Bandung, 8 April 2010
Kepada,
Wakil Direktur Utama
PT. Pos Indonesia, Bandung 40000
Perihal : Saran
dan masukan masalah laba korporat
Assalammualaikum wr. wb,
Pertama-tama
saya ucapkan terima kasih atas perhatian bapak yang telah mau membaca saran dan
masukan ke 19 ini yaitu masalah laba korporat (profit), kenapa
setiap tahun tidak tercapai yang direncanakan dalam Rencana Kerja
dan Anggaran (RKA) tahunan perusahaan semoga ada manfaatnya.
Masukan
ini coba menguraikan masalah laba korporat (profit) yang
tidak pernah mencapai minimal 10% dari total realisasi pendapatan tahunan
perusahaan apabila besarnya margin setiap produk yang dijual ditetapkan margin/laba
antara 10% s/d 30% yang menurut penulis perlu dicari tahu kenapa (WHY) bisa terjadi dan bagaimana (HOW) cara mengendalikannya dan
mencapainya.
Berdasarkan
catatan yang ada masalah laba korporat (profit) tidak pernah mencapai minimal
10% selama ini dan management tidak pernah dapat menjelaskan secara baik dan detail
penyebab kenapa tidak tercapai dan tindakan apa yang harus dilakukan di masa depan untuk
menanggulanginya (sejarah berulang kembali).
Dalam
contoh uraian kali ini saya ambil data terakhir kinerja pendapatan, biaya dan
laba (profit) tahun 2009. Data sementara
pendapatan Rp.2,416 triliun, biaya Rp.2,351 triliun dan laba ( profit )
Rp.0,065 triliun sebagai bahan untuk menguraikan permasalahan laba perusahaan, dan
tidak ada maksud penulis mendiskreditkan kinerja direksi existing, sekali kali
tidak ada maksud tersebut.
Dengan
pendapatan Rp.2,416 triliun, laba ( profit ) seharusnya Rp.0,241 triliun (10%)

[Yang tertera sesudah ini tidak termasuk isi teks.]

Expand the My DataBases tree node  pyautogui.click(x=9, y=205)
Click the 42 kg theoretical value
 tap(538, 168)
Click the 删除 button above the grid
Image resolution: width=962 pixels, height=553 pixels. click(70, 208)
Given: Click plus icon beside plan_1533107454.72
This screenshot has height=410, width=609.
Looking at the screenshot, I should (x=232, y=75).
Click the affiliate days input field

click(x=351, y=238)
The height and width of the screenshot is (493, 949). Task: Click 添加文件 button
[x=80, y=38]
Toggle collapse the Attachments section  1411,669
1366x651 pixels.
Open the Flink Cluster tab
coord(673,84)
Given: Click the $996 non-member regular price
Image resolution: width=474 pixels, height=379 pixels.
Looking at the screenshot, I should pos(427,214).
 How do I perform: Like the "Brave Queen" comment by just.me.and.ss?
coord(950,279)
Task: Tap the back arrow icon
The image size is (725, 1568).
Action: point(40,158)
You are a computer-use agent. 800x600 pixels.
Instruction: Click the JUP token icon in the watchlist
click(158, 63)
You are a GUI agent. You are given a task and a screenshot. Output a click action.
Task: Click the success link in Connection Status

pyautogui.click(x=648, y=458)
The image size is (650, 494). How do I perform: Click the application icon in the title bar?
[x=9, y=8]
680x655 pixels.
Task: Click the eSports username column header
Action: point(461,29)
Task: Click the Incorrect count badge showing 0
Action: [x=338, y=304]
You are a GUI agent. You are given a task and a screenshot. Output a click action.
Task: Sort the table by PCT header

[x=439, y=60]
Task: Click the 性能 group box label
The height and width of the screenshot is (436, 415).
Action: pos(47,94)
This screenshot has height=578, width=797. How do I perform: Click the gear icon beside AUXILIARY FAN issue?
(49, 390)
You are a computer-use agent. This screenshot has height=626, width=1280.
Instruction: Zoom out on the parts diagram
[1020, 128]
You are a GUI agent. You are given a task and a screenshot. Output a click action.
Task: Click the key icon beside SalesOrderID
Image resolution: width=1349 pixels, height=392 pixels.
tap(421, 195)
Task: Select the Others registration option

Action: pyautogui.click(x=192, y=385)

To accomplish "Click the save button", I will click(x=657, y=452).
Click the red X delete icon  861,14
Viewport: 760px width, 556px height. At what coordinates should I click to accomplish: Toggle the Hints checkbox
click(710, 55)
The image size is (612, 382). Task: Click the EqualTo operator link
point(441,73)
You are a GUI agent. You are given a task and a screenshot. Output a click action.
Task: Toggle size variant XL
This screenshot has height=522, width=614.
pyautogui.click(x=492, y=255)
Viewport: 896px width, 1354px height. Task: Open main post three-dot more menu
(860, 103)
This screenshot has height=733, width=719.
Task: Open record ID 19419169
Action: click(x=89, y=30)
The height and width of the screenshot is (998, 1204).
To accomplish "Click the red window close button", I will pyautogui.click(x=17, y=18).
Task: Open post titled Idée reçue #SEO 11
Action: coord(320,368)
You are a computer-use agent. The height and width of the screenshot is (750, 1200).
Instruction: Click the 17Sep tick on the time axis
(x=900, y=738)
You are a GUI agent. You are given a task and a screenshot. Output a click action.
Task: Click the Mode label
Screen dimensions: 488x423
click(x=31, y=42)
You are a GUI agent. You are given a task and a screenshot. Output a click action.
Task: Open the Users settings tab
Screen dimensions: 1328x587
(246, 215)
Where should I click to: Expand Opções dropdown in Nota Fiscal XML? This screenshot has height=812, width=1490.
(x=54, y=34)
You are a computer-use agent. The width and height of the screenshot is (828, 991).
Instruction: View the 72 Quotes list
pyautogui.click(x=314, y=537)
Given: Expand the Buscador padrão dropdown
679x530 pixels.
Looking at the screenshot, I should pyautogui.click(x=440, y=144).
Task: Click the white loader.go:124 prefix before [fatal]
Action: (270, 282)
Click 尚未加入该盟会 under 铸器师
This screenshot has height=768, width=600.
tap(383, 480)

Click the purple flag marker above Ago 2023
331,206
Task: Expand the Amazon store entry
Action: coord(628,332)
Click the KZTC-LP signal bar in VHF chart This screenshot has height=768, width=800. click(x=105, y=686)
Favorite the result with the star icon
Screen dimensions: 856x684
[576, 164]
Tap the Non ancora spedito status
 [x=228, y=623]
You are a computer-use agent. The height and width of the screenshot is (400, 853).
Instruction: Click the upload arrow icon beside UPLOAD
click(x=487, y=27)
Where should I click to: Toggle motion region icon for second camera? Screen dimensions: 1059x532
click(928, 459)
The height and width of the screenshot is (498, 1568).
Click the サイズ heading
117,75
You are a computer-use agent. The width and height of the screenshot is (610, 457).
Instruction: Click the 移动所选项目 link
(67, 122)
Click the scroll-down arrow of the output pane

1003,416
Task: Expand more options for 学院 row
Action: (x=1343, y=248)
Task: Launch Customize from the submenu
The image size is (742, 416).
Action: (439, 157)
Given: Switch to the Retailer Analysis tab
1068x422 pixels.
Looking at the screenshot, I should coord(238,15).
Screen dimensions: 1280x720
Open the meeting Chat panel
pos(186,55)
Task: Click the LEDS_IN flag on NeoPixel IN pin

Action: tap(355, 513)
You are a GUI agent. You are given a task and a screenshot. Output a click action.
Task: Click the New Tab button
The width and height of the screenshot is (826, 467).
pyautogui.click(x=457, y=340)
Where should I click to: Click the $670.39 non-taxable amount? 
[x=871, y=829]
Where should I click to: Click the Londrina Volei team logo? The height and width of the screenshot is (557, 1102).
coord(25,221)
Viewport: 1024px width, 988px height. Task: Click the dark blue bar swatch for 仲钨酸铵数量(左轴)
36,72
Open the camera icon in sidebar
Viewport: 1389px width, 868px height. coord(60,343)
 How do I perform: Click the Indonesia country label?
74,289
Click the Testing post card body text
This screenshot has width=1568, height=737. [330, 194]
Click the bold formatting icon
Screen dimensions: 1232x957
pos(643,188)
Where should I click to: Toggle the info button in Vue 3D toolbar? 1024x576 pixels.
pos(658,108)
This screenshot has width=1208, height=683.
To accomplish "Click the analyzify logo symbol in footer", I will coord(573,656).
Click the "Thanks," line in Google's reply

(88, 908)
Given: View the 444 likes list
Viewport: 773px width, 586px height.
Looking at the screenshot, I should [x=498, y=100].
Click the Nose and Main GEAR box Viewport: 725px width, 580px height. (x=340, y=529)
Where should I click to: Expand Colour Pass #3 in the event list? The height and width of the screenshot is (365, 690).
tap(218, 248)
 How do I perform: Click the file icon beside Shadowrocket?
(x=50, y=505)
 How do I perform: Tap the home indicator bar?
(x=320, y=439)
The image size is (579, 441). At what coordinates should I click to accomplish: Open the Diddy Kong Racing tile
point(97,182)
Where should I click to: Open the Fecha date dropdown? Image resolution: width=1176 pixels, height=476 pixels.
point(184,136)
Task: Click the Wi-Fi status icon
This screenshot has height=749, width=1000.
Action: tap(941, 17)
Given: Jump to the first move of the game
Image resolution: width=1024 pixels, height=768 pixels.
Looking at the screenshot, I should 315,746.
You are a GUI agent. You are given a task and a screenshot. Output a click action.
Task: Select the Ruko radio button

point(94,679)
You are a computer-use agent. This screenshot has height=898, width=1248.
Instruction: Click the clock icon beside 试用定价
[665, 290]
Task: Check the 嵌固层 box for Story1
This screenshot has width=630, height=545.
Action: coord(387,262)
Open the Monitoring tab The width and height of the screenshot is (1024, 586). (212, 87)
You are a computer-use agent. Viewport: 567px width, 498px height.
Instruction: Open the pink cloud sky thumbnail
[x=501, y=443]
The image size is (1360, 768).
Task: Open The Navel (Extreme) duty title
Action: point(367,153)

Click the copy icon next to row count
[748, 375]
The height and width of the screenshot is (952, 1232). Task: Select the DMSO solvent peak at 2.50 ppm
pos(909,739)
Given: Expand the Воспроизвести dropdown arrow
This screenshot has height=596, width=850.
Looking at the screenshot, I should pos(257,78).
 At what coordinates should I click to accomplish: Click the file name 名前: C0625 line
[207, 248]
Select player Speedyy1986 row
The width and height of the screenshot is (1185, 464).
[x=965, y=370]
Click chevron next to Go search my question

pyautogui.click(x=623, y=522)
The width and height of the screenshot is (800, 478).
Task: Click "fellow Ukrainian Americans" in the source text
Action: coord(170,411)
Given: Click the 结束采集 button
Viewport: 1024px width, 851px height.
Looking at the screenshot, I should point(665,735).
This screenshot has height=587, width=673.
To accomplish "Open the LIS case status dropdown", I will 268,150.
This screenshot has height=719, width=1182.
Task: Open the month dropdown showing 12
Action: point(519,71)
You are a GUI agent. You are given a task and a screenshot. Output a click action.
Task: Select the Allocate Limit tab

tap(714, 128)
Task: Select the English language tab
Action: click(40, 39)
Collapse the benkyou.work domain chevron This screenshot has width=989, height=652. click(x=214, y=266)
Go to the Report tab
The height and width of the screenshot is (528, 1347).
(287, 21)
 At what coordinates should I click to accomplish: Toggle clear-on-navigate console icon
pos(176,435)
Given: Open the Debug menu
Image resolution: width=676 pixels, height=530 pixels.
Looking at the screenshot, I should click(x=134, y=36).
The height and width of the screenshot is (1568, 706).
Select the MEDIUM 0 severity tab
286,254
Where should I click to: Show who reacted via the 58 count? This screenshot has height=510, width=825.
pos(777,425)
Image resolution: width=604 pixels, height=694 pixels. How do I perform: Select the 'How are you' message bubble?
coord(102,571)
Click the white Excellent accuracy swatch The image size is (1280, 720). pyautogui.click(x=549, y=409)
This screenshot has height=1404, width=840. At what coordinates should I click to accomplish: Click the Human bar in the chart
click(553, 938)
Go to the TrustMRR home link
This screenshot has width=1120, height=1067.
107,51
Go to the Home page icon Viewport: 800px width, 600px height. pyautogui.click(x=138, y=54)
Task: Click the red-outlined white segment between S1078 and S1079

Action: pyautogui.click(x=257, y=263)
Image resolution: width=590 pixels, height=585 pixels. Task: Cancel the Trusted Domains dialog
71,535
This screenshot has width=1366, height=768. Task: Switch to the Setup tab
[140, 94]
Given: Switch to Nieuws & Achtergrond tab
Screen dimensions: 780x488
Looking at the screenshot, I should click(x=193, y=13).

bukan Rp.0,065 triliun karena setiap
produk dari semua produk yang ada marginnya diambil rata rata 10%, dari margin/profit
setiap produk ditetapkan tidak sama berkisar antara 10% s/d 25%.
Untuk
menganalisis kenapa (WHY) margin/profit tidak tercapai maka menurut
penulis sebagai berikut :
Dari
dokumen Rencana Kerja Anggaran ( RKA ) yang sudah ditetapkan, apakah RKA yang
sudah ditetapkan menjadi dokumen pengawasan yang secara berkala dilakukan evaluasi, apabila
tidak maka peluang terjadi penyimpangan dalam pelaksanaan RKA tidak terkendali
sehingga rencana pendapatan, biaya dan laba yang sudah ditetapkan pada akhir
tahun tidak akan pernah tercapai.( saran dan masukan saya mengenai pembenahan
rencana kerja dan anggaran tulisan ke-1).
Dari
dokumen penetapan tarif dan tata cara menghitung harga pokok produksi, apakah
harga pokok produksi sudah berbasis end to end process yaitu pola operasi
berbasis mata rantai operasi C-P1-P2-T-P3-P4-D dengan pola (pattern) mail trip
terpendek C-P1-P2-P3-P4-D (kiriman lokal dalam satu wilayah
kantorpos pemeriksa/KSD/MPC) dan pola
(pattern) mail trip yang terpanjang
C-T1-P2-T2-P1-P2-T3-P2-T4-P2-T5-P2-T6-P3-P4-T7-P3-T8-D (kiriman dari kpp ke kpp
lainnya), sebagai dasar menghitung harga pokok produksi, apabila tidak maka
kemungkinan ada biaya yang tak terhitung dengan cermat sehingga mengurangi margin/profit
( margin/profit
termakan untuk menutupi cost per unit produk tersebut) dan apabila biaya
melebihi tarif maka dampaknya margin/profit produk lain berkurang
untuk mensubsidi kerugian biaya produk tersebut.
Dari
dokumen penetapan tarif dan tata cara menghitung harga pokok produksi yang
sudah ditetapkan, apakah dokumen tersebut menjadi dokumen pengawasan yang secara berkala pelaksanaannya dilakukan
evaluasi, apabila tidak maka rencana pendapatan, biaya dan laba yang sudah
ditetapkan pada akhir tahun tidak akan pernah tercapai.( saran dan masukan saya
mengenai pembenahan tarif dan harga pokok produksi tulisan ke-18).
Dari
dokumen standarisasi beban kerja sdm (hasil pengukuran time and motion study)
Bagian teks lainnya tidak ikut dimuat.